_TASK DIRECTIONS_: Take the lines below between the one holding "京都府 (110, 2235)" and the one holding "北海道 (34, 2097)", inclusive, and copy them exactly. Add nothing.

_Collected data_:
********************

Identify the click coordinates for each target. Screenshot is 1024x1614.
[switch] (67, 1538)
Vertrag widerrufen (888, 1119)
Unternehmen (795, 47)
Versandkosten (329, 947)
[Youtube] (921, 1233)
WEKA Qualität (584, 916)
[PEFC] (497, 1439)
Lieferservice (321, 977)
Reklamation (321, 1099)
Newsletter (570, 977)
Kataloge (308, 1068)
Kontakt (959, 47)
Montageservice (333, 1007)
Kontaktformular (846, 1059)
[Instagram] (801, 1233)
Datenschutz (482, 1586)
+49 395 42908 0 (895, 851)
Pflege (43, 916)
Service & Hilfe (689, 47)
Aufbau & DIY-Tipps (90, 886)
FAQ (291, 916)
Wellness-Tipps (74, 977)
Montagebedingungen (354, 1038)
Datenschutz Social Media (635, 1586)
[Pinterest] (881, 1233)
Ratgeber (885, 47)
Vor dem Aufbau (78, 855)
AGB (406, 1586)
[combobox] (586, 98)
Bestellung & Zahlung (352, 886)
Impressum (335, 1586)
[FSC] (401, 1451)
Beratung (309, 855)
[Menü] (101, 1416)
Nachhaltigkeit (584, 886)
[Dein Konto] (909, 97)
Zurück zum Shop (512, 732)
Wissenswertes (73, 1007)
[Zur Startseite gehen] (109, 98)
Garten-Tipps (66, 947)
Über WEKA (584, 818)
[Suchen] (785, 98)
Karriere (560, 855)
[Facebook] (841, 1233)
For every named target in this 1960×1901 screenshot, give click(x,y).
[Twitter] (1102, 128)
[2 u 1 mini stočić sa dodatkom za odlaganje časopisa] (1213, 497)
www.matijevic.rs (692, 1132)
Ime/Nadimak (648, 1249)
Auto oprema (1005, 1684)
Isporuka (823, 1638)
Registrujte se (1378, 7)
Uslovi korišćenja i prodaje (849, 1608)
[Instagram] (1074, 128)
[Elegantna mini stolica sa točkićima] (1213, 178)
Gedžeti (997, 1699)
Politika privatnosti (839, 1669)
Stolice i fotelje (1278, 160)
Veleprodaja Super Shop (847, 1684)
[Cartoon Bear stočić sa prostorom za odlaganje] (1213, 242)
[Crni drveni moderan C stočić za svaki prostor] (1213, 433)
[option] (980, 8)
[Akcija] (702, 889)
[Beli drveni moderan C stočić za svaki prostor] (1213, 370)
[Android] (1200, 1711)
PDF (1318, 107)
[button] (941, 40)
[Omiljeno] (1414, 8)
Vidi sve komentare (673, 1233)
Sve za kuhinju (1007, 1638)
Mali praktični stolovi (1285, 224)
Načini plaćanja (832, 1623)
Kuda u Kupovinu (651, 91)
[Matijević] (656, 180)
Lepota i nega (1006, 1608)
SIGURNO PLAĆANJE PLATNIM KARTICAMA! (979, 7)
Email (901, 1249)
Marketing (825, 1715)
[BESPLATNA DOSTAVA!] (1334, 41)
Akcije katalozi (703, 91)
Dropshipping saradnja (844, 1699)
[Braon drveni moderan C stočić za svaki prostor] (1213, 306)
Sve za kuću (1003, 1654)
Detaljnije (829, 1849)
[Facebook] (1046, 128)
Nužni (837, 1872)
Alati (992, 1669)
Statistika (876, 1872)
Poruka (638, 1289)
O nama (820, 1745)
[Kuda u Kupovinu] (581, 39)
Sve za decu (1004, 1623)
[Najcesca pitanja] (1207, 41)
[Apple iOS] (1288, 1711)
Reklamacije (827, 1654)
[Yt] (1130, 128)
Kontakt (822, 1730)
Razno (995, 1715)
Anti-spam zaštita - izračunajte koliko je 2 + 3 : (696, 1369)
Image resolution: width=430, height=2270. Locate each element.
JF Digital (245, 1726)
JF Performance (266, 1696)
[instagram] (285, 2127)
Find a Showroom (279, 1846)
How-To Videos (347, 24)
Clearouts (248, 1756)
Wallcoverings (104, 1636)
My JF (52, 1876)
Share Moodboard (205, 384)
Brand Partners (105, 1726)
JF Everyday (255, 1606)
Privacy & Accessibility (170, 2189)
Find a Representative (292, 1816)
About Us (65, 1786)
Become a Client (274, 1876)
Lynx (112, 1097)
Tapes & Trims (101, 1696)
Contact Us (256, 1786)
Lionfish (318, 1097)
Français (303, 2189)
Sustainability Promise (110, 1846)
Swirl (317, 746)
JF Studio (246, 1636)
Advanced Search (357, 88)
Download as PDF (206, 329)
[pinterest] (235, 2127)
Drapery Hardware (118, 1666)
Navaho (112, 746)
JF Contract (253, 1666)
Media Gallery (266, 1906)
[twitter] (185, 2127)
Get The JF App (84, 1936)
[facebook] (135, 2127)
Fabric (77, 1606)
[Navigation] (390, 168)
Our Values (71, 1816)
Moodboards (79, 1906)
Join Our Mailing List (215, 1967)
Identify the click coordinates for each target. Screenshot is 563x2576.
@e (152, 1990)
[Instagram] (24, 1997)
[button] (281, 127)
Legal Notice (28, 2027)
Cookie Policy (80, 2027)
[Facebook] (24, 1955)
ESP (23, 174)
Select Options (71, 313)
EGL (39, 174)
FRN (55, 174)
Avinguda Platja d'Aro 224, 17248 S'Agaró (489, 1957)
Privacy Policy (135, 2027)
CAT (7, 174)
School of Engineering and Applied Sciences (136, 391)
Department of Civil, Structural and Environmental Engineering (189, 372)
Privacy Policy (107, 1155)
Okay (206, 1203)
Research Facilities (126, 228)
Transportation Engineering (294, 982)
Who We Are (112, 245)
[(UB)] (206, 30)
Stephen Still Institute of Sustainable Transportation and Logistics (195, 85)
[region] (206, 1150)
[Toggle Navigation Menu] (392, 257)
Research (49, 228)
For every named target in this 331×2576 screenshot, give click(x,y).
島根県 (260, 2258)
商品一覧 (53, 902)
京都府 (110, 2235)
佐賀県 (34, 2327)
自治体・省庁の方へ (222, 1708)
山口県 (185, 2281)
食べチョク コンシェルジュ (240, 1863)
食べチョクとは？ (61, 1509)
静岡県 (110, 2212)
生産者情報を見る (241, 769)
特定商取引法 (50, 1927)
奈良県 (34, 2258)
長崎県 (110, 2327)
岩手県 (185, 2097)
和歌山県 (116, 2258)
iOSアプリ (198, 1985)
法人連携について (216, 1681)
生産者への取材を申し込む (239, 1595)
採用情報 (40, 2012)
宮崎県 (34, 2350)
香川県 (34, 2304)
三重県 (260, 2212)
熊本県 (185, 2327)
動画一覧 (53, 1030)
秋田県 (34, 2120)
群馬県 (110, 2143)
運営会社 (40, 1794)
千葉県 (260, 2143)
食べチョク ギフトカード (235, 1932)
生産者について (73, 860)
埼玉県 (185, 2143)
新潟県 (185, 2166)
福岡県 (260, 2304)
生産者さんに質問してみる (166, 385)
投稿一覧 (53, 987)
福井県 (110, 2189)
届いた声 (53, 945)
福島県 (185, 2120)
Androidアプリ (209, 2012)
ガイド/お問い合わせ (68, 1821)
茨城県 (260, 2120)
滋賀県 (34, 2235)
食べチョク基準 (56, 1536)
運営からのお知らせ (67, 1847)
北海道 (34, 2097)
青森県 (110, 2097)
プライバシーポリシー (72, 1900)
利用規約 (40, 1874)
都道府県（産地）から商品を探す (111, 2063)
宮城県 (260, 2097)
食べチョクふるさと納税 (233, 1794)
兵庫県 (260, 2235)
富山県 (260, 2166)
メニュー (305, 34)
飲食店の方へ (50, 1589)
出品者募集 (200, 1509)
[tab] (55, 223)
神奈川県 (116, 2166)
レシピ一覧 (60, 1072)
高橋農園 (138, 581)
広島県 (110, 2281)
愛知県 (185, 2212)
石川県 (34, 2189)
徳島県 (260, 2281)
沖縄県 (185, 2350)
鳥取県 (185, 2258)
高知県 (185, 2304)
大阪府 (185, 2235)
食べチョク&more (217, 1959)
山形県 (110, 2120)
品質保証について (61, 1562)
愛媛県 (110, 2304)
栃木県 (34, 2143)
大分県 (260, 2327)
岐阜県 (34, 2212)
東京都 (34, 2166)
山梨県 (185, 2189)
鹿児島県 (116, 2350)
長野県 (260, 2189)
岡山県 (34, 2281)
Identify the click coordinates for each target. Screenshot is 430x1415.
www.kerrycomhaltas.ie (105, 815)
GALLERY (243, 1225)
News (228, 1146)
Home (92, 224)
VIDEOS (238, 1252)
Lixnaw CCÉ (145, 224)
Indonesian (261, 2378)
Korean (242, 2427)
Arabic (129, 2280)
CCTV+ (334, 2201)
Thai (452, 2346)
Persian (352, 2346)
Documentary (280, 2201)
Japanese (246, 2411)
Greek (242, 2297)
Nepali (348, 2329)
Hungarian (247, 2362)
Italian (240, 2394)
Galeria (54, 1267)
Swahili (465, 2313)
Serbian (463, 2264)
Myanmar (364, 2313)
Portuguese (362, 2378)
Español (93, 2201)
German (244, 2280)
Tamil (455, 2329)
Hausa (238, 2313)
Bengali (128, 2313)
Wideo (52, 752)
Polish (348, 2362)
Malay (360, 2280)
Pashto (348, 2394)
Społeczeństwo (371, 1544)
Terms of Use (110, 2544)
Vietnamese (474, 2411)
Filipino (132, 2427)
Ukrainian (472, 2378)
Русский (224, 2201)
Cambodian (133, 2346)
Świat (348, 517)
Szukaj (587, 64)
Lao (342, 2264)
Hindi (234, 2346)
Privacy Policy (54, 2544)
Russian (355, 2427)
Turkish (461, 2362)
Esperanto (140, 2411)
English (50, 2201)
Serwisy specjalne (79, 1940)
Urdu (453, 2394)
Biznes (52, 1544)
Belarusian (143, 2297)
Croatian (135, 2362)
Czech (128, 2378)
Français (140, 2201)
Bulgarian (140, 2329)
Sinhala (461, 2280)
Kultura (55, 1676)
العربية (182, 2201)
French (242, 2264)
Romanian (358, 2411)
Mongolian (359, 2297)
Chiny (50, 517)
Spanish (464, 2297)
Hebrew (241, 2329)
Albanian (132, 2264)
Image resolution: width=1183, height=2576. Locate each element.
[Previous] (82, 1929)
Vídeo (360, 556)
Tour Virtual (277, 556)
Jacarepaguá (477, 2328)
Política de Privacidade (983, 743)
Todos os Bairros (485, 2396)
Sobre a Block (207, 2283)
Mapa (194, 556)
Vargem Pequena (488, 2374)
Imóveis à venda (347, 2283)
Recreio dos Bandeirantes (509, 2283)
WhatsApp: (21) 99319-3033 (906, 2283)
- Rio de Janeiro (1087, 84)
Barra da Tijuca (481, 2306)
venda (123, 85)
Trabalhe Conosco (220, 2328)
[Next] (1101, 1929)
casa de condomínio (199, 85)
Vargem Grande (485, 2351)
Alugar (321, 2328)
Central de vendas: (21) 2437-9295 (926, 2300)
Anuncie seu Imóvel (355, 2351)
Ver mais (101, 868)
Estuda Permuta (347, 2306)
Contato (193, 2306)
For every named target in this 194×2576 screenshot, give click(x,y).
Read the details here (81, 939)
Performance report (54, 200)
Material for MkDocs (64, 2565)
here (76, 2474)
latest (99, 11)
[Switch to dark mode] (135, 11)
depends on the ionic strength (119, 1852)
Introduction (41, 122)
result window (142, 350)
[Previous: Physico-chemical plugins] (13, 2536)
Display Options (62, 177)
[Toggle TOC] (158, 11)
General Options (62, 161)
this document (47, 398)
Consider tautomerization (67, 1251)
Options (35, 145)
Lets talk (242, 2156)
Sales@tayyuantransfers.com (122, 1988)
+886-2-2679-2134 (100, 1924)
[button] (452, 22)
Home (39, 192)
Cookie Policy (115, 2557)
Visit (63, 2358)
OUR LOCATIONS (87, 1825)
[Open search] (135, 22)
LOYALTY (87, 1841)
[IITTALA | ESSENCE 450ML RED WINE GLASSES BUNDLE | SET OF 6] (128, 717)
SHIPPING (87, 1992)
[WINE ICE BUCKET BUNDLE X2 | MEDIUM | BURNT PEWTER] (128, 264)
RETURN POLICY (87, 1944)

********************

_OUTPUT FOR THIS TASK_:
京都府 (110, 2235)
佐賀県 (34, 2327)
自治体・省庁の方へ (222, 1708)
山口県 (185, 2281)
食べチョク コンシェルジュ (240, 1863)
食べチョクとは？ (61, 1509)
静岡県 (110, 2212)
生産者情報を見る (241, 769)
特定商取引法 (50, 1927)
奈良県 (34, 2258)
長崎県 (110, 2327)
岩手県 (185, 2097)
和歌山県 (116, 2258)
iOSアプリ (198, 1985)
法人連携について (216, 1681)
生産者への取材を申し込む (239, 1595)
採用情報 (40, 2012)
宮崎県 (34, 2350)
香川県 (34, 2304)
三重県 (260, 2212)
熊本県 (185, 2327)
動画一覧 (53, 1030)
秋田県 (34, 2120)
群馬県 (110, 2143)
運営会社 (40, 1794)
千葉県 (260, 2143)
食べチョク ギフトカード (235, 1932)
生産者について (73, 860)
埼玉県 (185, 2143)
新潟県 (185, 2166)
福岡県 (260, 2304)
生産者さんに質問してみる (166, 385)
投稿一覧 (53, 987)
福井県 (110, 2189)
届いた声 (53, 945)
福島県 (185, 2120)
Androidアプリ (209, 2012)
ガイド/お問い合わせ (68, 1821)
茨城県 (260, 2120)
滋賀県 (34, 2235)
食べチョク基準 (56, 1536)
運営からのお知らせ (67, 1847)
北海道 (34, 2097)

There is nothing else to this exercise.